We watch the game for the game. If you don’t believe me, let’s ask someone a lot smarter in general than most of us and a lot more knowledgeable about baseball.
Young, the Princeton graduate acquired in an off-season trade from the Texas Rangers, said he loves pitching before San Diego fans at Petco Park.
“I’ve noticed a difference here,” Young said. “The fans are much more astute about the game. It’s exciting to have two strikes on a hitter and hear the fans get on their feet and yell and make noise. It gives me a little bit of adrenalin that helps me.”
If you’re the type who equates some empty seats at Petco Park for a big series with fan apathy, or you don’t understand that the only reason the NBA Clippers left San Diego for Los Angeles is Donald Sterling’s plan all along was to drive the franchise into the ground so he could move it, you’re not one of the smart San Diego sports fans.
“I have limited experience to go on, but it’s a knowledgeable fan base here,” Young said. “The game may not be sold out every night, but the fans are loud and supportive. They’re very into the game.”
One reason fans are smarter here is so many of us are from somewhere else. We’ve already been through the heartache of following the Cubs, the Tigers, the Red Sox or whatever team we grew up with.
We want the Padres, the Chargers and the San Diego State Aztecs to win, but we don’t let them break our hearts. We watch the game for the game and appreciate whatever the teams accomplished before that final loss in the World Series or the Super Bowl or the 1986 Holiday Bowl.
But Young thinks it’s more than just transplanted fans careful with their heart. He grew up in Dallas, where plenty of Yankees are relocated Texans, before he left for Princeton to play basketball and baseball and returned home as a Major Leaguer with the Rangers.
“Maybe in Texas the heat lulls everybody to sleep,” he said.
But it has to be more than just the California climate. How else to explain Al Davis and the Raiders – who represent everything evil about sports – and their fans in both Los Angeles and Oakland?
At the college level, UCLA fans are OK, but have you ever been around a USC fan? They’re insufferable. They’re more like New York Yankees fans than those from Southern California cities. San Diego State’s leadership has been driving fans away the past two decades, but fans here will respond the way they did in 1986 for the Holiday Bowl if given a reason to turn out.

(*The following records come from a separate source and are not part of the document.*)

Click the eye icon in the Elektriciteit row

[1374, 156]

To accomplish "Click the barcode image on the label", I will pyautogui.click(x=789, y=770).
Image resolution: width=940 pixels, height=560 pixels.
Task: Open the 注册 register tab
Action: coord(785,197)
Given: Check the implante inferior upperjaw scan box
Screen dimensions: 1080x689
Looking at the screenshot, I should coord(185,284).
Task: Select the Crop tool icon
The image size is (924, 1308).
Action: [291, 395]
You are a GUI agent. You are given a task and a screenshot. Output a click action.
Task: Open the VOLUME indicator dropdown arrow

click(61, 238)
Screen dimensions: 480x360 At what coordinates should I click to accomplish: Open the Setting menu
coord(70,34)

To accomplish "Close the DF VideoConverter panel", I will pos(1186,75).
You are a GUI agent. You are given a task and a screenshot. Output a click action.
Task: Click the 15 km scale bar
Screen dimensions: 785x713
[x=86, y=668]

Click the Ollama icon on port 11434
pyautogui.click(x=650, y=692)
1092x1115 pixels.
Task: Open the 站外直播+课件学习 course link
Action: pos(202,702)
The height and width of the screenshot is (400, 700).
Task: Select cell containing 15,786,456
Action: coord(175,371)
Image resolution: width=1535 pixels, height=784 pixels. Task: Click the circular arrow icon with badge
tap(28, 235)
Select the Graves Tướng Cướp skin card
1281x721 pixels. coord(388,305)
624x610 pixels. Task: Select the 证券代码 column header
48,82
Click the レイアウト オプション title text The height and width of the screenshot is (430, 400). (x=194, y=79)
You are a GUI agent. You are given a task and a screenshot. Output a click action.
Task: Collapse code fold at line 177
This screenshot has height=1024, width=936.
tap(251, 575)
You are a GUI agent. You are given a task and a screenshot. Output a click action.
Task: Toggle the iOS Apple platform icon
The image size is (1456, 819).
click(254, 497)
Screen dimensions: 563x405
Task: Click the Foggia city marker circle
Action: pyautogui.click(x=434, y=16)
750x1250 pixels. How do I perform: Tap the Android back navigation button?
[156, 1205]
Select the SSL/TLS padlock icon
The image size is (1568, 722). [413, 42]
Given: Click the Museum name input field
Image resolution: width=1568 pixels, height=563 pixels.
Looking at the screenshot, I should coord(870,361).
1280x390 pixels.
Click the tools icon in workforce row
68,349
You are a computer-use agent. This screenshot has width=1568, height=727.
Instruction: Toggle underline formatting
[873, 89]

Have you ever listened to sports talk radio in Boston, New York or other Eastern and Midwestern cities? It’s frightening. We have a few pathetic souls ranting on the Mighty XX or typing mindlessly on Internet fan message boards – they probably look like that goof on the ESPN commercial wearing a Boston Bruins hockey sweater and floating a toy boat in a tub – but for the most part they stay in their caves and don’t show up at Qualcomm or Petco.
In San Diego, our superstar athletes are players with personalities like Chargers running back LaDainian Tomlinson and Padres reliever Trevor Hoffman. How long do you think San Diego fans would tolerate a clubhouse cancer like Terrell Owens?
When a self-absorbed athlete like Rickey Henderson came to San Diego, there was the fear he would disrupt the Padres clubhouse if forced to platoon in left field. But San Diego fans cheered him when he came to bat or took the field once they were convinced he had accepted his part-time role for the good of the team.
In New York, they unmercifully boo Alex Rodriguez to the point his psyche is shattered and he might finish his career looking more like Chuck Knoblauch or Steve Sax than the Hall-of-Famer that he is.
It’s one more example that we’re smarter sports fans in San Diego than other American cities. If you don’t believe me, ask Chris Young.